**Data supplied**
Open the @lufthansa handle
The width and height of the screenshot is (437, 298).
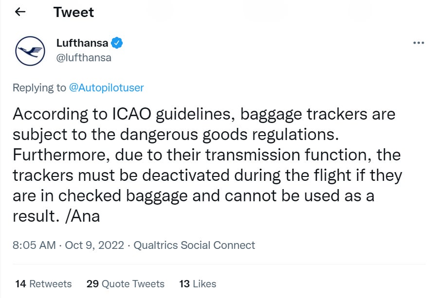click(x=84, y=57)
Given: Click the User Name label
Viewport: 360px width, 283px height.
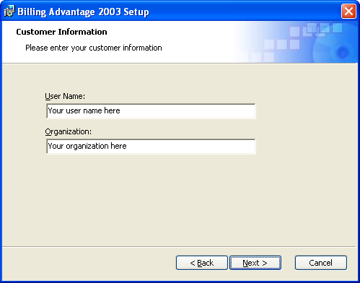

**Problem details**
Transcribe only the lines between the line containing "Given: Click the User Name label" and the final line of the listing, inclusive, exactly as they appear; no pictures are to be included.

**Response area**
Given: Click the User Name label
Viewport: 360px width, 283px height.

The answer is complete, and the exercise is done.